Home » Sci-Port hires former NWLTC director

Sci-Port hires former NWLTC director

by Minden Press-Herald

Clark was interim director from 2015-2017

Caleb Daniel
[email protected]

A long-time employee and former interim director of Northwest Louisiana Technical College has been hired as executive director of the Sci-Port Discovery Center in Shreveport.

Dianne Clark, who served at the Minden campus for the vast majority of her 29-year career with NWLTC, will start the job of pulling Sci-Port from the financial brink Monday, August 13.

“I believe Sci-Port is an invaluable education entity for all of northwest Louisiana,” Clark said. “My kids enjoyed it when they were little. I’ve watched as it has gone down, and when I realized that someone thought I could help make a difference, I had to do it.”

Clark was named interim director of NWLTC in 2015 and served until Earl Meador’s appointment in the summer of 2017.

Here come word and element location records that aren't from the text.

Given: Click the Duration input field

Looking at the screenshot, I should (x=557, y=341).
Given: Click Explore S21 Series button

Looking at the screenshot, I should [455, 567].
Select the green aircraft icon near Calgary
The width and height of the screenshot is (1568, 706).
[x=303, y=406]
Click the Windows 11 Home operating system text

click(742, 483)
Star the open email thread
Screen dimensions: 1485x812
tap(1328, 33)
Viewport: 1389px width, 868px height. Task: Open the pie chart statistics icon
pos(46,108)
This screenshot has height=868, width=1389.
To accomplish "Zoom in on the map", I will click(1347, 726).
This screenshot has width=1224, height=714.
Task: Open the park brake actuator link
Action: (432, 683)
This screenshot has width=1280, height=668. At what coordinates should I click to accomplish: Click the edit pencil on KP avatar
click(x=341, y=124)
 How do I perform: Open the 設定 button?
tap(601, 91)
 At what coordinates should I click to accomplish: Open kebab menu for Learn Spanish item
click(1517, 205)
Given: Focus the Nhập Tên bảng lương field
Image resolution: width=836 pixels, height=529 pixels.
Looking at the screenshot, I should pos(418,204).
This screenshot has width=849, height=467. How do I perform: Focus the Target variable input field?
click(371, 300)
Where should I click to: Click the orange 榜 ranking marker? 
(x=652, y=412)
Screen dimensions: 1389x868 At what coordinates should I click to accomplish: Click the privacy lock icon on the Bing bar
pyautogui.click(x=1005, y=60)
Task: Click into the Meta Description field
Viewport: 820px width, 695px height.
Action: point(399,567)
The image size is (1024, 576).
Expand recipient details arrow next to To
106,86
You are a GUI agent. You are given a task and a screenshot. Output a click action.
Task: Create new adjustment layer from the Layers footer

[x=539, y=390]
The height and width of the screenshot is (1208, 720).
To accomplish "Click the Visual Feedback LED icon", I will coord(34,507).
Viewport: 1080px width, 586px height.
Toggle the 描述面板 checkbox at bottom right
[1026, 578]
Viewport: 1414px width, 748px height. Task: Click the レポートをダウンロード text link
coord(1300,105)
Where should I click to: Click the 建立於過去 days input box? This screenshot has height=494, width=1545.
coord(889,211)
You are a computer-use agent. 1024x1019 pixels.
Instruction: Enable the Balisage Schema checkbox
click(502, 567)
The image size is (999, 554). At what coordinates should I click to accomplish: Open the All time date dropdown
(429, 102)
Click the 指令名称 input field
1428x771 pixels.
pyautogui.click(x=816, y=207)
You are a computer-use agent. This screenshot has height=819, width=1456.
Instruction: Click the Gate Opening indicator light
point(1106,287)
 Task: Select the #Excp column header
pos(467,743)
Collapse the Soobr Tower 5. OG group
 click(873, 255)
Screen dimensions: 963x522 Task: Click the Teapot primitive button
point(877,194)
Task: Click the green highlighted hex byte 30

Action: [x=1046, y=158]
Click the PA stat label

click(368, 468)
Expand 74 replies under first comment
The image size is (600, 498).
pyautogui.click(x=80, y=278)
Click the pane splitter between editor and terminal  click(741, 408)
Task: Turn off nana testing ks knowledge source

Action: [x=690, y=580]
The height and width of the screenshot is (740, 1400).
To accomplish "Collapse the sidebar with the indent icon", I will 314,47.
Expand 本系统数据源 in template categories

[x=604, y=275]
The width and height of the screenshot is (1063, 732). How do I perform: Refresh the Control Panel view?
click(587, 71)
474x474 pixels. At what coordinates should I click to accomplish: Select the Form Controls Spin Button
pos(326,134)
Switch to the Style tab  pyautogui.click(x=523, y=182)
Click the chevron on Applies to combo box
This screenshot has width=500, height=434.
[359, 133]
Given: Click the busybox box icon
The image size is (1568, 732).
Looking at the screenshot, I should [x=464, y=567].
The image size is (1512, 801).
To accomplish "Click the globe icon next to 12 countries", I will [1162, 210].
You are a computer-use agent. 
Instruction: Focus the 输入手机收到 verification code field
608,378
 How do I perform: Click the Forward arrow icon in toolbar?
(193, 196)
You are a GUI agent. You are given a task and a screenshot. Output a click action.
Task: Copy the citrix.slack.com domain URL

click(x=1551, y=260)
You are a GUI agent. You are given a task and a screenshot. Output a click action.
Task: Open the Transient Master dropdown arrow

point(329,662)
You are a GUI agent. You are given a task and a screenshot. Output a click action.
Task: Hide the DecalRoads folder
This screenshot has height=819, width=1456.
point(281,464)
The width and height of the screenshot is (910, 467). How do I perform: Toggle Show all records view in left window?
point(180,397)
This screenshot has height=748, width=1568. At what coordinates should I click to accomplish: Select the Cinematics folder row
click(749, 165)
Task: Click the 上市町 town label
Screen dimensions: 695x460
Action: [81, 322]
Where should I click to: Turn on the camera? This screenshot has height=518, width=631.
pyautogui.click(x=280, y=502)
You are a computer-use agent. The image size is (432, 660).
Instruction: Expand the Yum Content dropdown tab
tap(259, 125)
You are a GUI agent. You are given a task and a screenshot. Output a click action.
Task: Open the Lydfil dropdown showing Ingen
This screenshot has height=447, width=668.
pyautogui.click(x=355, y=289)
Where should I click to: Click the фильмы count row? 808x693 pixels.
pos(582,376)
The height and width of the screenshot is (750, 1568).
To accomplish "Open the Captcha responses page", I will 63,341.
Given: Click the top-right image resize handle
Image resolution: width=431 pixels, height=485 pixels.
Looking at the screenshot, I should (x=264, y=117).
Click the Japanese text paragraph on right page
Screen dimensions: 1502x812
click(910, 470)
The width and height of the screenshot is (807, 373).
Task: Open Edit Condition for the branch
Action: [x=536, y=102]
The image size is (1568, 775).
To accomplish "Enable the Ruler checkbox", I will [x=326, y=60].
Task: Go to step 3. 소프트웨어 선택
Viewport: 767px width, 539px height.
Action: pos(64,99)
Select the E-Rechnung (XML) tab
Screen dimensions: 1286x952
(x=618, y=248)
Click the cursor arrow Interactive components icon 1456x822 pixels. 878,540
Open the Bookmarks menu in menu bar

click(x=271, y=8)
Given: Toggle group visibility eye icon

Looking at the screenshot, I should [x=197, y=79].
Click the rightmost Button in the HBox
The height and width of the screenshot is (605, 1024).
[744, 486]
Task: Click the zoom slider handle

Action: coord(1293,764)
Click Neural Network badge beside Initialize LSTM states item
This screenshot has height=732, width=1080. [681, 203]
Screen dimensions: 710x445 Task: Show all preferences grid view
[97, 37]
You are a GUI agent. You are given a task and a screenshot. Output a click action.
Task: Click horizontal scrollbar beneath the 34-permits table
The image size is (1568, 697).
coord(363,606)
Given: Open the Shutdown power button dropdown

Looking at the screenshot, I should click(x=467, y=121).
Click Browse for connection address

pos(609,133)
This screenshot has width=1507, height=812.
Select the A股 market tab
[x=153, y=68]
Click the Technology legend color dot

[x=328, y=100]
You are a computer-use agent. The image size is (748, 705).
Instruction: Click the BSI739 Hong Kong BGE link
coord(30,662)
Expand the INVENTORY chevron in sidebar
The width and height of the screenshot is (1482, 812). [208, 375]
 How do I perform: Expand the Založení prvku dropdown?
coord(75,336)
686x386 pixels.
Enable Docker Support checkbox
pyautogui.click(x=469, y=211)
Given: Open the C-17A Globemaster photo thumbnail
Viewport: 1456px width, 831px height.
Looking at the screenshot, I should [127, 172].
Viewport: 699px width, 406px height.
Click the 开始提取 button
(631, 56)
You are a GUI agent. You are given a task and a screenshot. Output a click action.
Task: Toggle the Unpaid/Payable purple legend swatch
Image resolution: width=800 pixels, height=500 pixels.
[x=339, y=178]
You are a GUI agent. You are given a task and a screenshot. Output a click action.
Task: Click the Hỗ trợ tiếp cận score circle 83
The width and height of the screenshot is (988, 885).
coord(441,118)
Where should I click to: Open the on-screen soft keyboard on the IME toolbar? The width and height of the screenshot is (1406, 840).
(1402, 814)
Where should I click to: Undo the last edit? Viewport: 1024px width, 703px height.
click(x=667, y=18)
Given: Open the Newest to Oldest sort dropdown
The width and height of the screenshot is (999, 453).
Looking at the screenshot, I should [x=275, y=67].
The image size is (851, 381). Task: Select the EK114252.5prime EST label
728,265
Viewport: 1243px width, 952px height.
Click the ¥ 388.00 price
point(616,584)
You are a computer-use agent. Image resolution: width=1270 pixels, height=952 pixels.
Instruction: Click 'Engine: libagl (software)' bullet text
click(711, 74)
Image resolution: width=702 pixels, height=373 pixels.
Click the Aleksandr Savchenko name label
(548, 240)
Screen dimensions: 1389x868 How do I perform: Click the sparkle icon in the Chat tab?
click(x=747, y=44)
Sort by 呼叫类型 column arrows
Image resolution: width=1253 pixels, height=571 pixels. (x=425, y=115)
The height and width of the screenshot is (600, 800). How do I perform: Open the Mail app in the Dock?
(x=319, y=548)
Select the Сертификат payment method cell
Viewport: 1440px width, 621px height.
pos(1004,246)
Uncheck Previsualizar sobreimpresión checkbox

Before that, Clark was a business instructor and later an assistant dean at the Minden campus. Since Meador’s appointment she has filled the roles of chief workforce development officer and dean of the Mansfield campus.

Once a thriving science center and children’s museum, Sci-Port has been without a director for more than a year after falling into hard financial times in 2017. Red River STEM, a new nonprofit entity that took over operations of Sci-Port August 1, hired Clark soon after. She said many of her experiences and talents cultivated at NWLTC will help her right the ship at Sci-Port.

“There’s a lot of similarity between the two, a lot of overlap,” she said. “It’s still education, but it’s also a lot of grant writing and foundation development, and those are all things that I had been working on with Northwest LTC.

This is an opportunity to try to really help the community and put some of my experience to work to save this really valuable center.”

Clark said her almost 30 years of experience working with business and government organizations while at NWLTC in Minden will gain her the trust needed to do the job right.

“People know me, they trust me, and I think that’s the one thing Sci-Port is going to need as we move forward,” she said. “People have got to be able to trust that if they put their money into season passes or donations, they’ve got to know that the person leading this organization is trustworthy and capable of making it happen.”

Clark’s goals for the center include providing education opportunities for all ages, not just children, which is what Sci-Port is known for. To that end, she hopes to include some nighttime, adult-only events in addition to reopening things like the planetarium.

“It’s going to be an expansion,” she said. “We want to include the arts. Right now we focus on STEM, but there’s a new movement called STEAM that includes art, and we’ll be looking at that. So we’ve got a lot of ideas, we’ve just got to decide what’s our priority and how do we move forward? Right now the priority is putting key people in place to help us get to our goals.”